La France est le seul pays à pratiquer le retraitement des combustibles nucléaires usés, pour refaire du combustible à l’uranium recyclé ou du MOX au plutonium, qui alimente 22 des 58 réacteurs EDF. En 2018, un rapport parlementaire avait déjà épinglé ce « cycle du combustible ». Présenté comme « vertueux » par les principaux intéressés (CEA, Orano, EDF et l’Andra), il a comme objectif inavoué de perpétuer la filière nucléaire. Le 25 février, l’Autorité de sûreté nucléaire (ASN) a ouvert la voie au « grand carénage » pour prolonger de 20 ans les centrales EDF. Vieillissantes et fragilisées par des malfaçons suite à des falsifications, les incidents se multiplient. Jusqu’à l’accident ? Car les remises à niveau post-Fukushima, EDF les prévoit pour… 2034. L’EPR a pris 11 ans de retard et l’ASN a autorisé EDF à utiliser sa cuve en inox, une pièce essentielle pourtant défectueuse.

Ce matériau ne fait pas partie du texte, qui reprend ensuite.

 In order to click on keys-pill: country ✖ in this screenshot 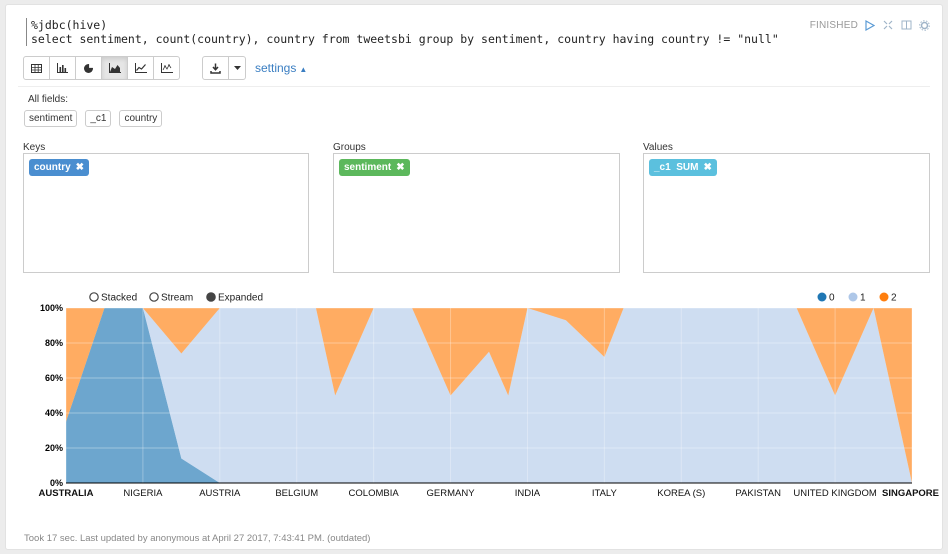, I will do `click(60, 168)`.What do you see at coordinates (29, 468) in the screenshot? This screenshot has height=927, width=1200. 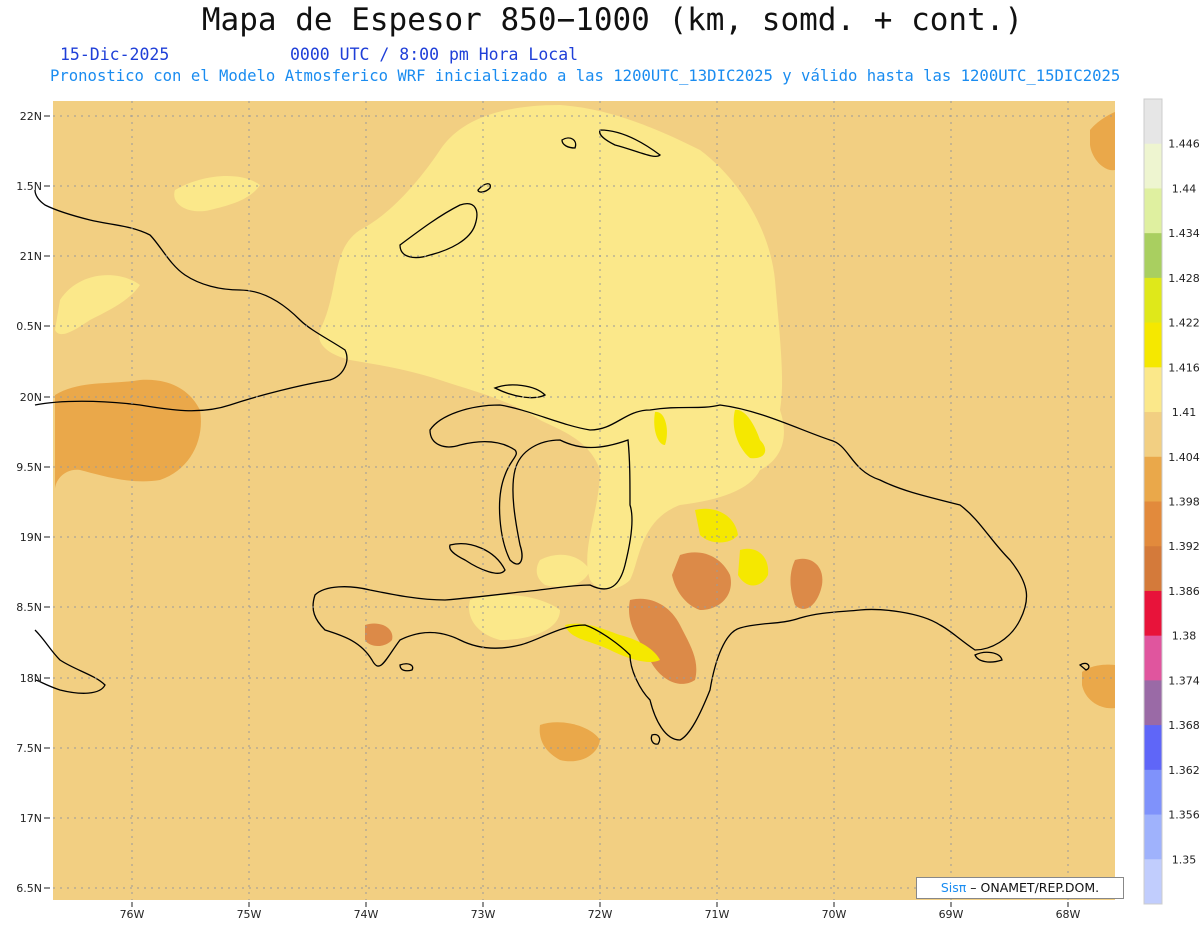 I see `lat-label: 9.5N` at bounding box center [29, 468].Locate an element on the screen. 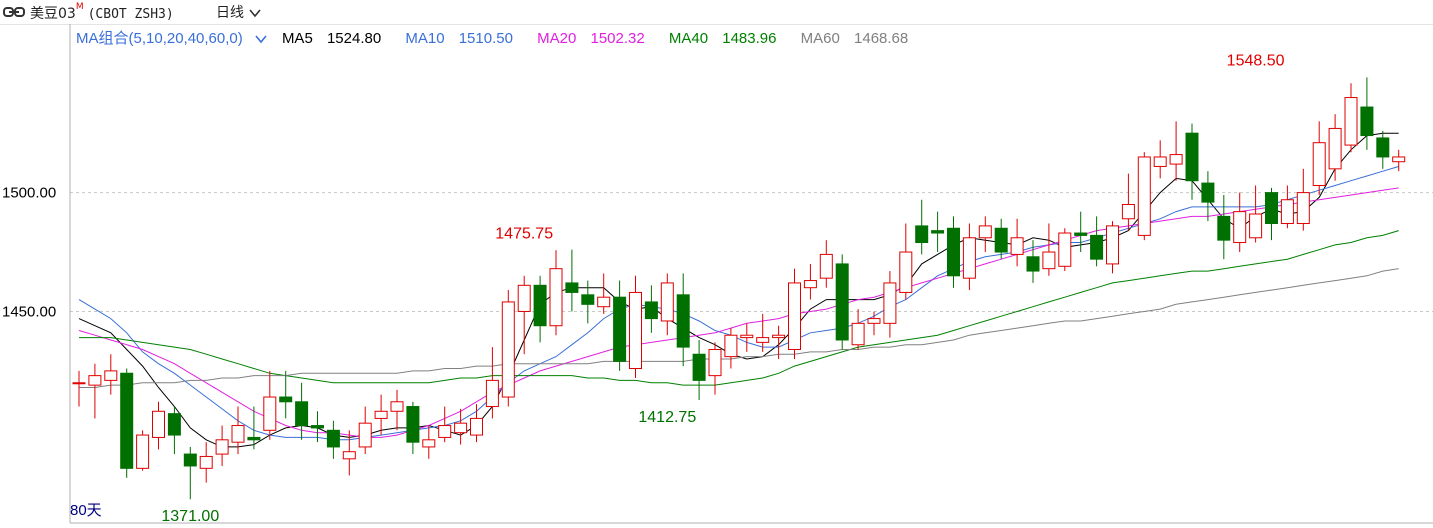 Image resolution: width=1433 pixels, height=528 pixels. instrument-name: 美豆03 is located at coordinates (53, 14).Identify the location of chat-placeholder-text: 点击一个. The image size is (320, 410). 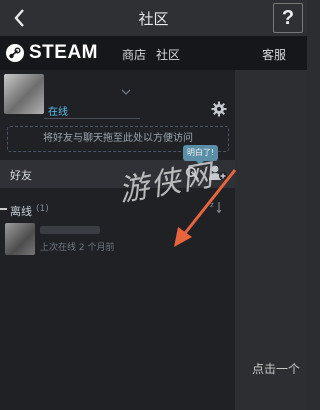
(276, 369). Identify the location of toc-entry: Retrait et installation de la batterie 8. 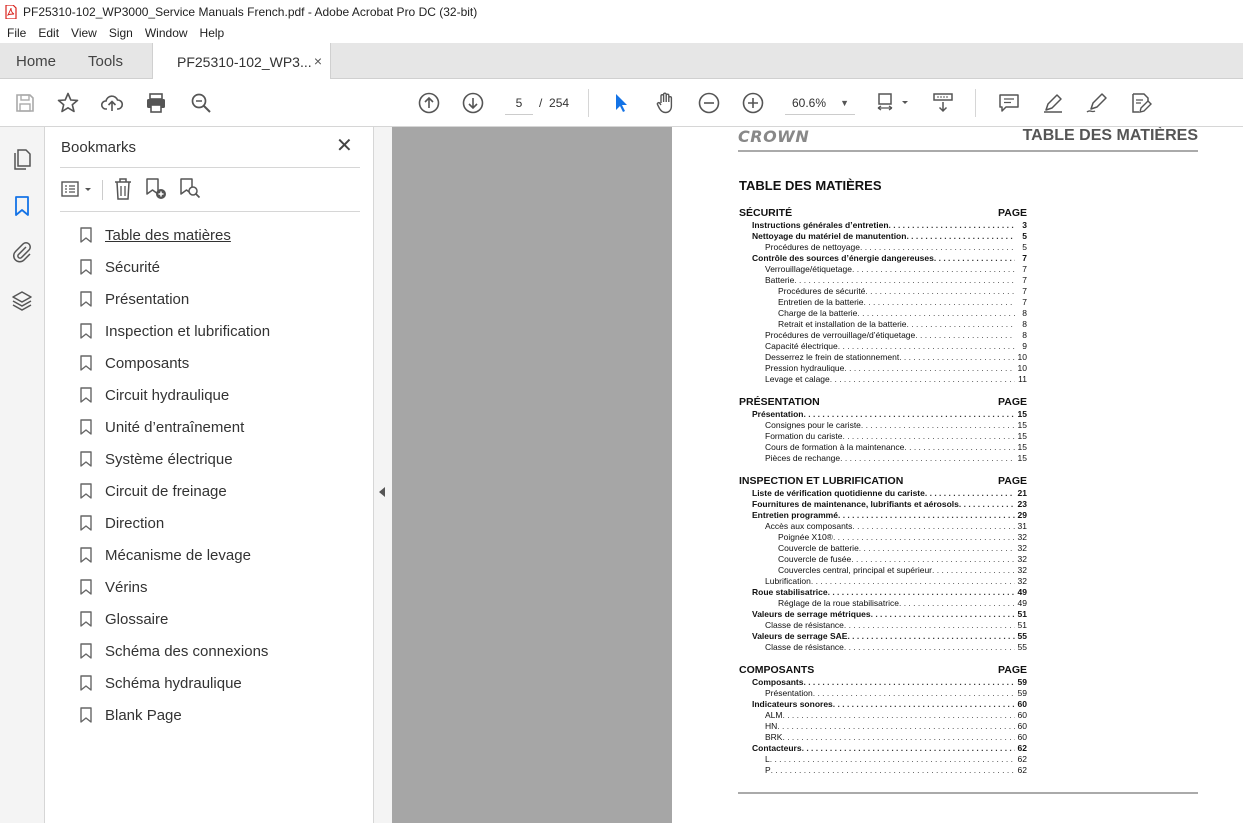
(883, 324).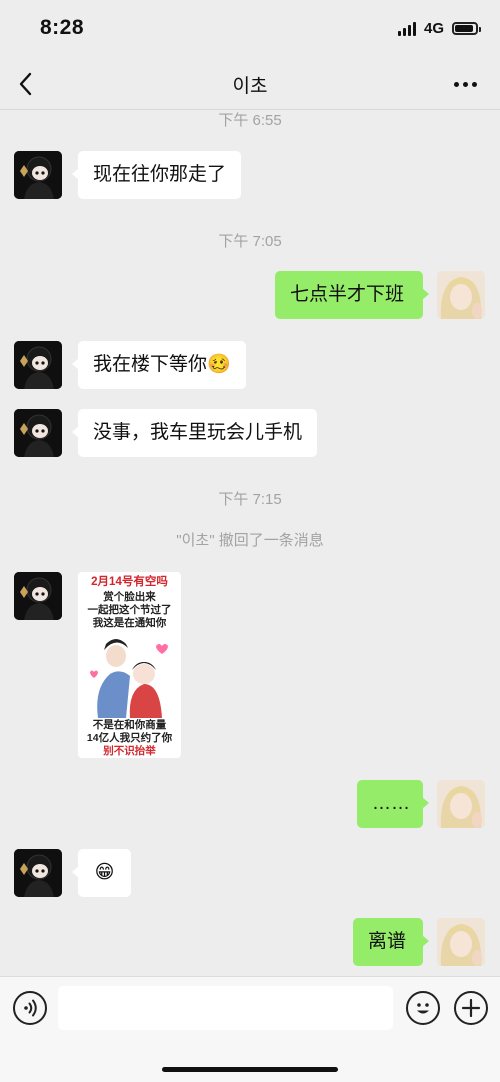 This screenshot has width=500, height=1082. I want to click on message-input, so click(226, 1008).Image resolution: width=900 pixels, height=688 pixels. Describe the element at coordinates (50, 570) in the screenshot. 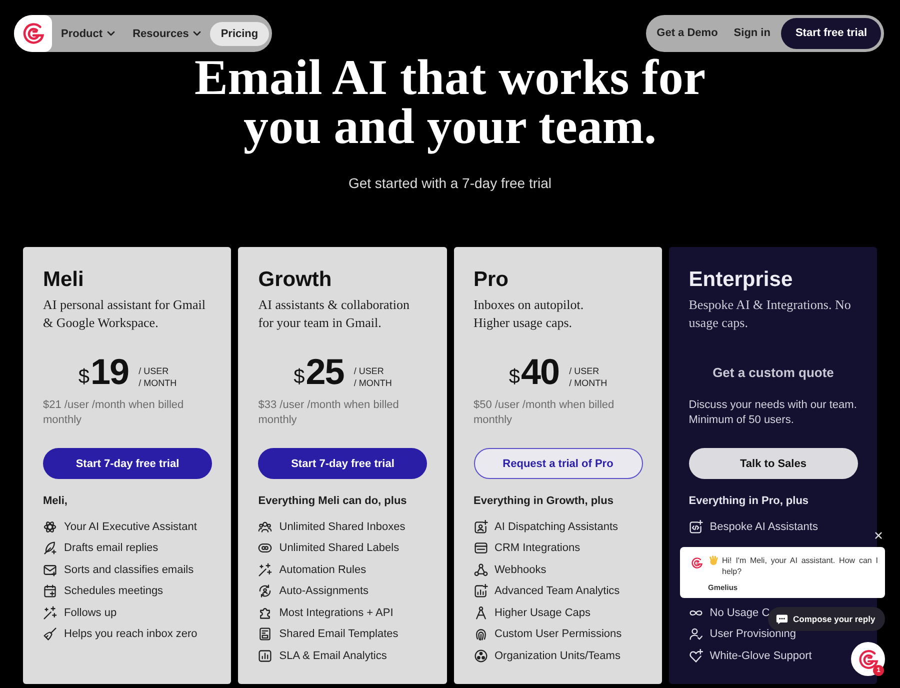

Fermant les yeux sur les normes qu’elle a elle-même édictées, l’ASN se limite à demander à EDF une « démonstration alternative » prouvant qu’elle va tenir le choc.
Un dossier explosif
Ça coince aussi pour les déchets, qui prolifèrent. Ceux issus du retraitement sont refroidis 10 ans dans l’eau et 50 ans à l’air par Orano (usine de la Hague) en vue d’un stockage à 500 mètres sous terre par l’Andra (projet Cigéo). Chauds et dangereux pendant plus de 100 000 ans, rien ne garantit que la radioactivité restera confinée sur une telle période, sans compter les risques d’accident (incendie, inondation…). Mais on ne peut retraiter qu’une seule fois, et les combustibles MOX doivent rester immergés 100 ans au lieu de 10 ; les piscines de La Hague seront saturées vers 2030, bloquant la filière. EDF veut une piscine centralisée à La Hague pour refroidir pendant 120 ans 10 000 tonnes de combustibles usés très radioactifs (une centaine de réacteurs). Mais l’eau est un écran volatile : en cas de fuite ou d’évaporation, de choc accidentel ou intentionnel… et c’est la réaction en chaîne, l’équivalent de 50 Fukushima. En un siècle, on a eu deux guerres mondiales, Tchernobyl et Fukushima, alors sur 120 ans… Une alternative d’entreposage « longue durée à sec » est en débat au sein du mouvement antinucléaire. Arrêter le nucléaire, c’est déjà ne plus produire de déchets.
Stop à la bulle nucléaire
Endetté à 41 milliards d’euros, EDF doit verser 34 milliards de surcoûts pour les chantiers EPR en Angleterre et à Flamanville, plus 100 milliards du « grand carénage »1. Et devrait encore financer les six EPR (47 milliards), supporter les coûts de Cigéo (estimés à plus de 100 milliards, mais limités par la loi à 25) plus les frais d’exploitation sur 300 ans ! Le gouvernement inquiet a demandé une réestimation avant 2022 et cherche à démanteler EDF pour privatiser les énergies rentables en socialisant les pertes du nucléaire (projet Hercule). Pour les fonds publics déjà siphonnés par le « quoi qu’il en coûte », cette bulle nucléaire est explosive. Et surtout, elle aggrave la dette écologique et sanitaire, un risque incontrôlable sur des générations. Pour éviter une catastrophe nucléaire, sociale, humanitaire, la seule voie réaliste pour construire un avenir serein pour l’humanité dans une société débarrassée du capitalisme, écologiquement responsable et émancipée, c’est l’arrêt du nucléaire.
- 1. Chiffre de la Cour des comptes.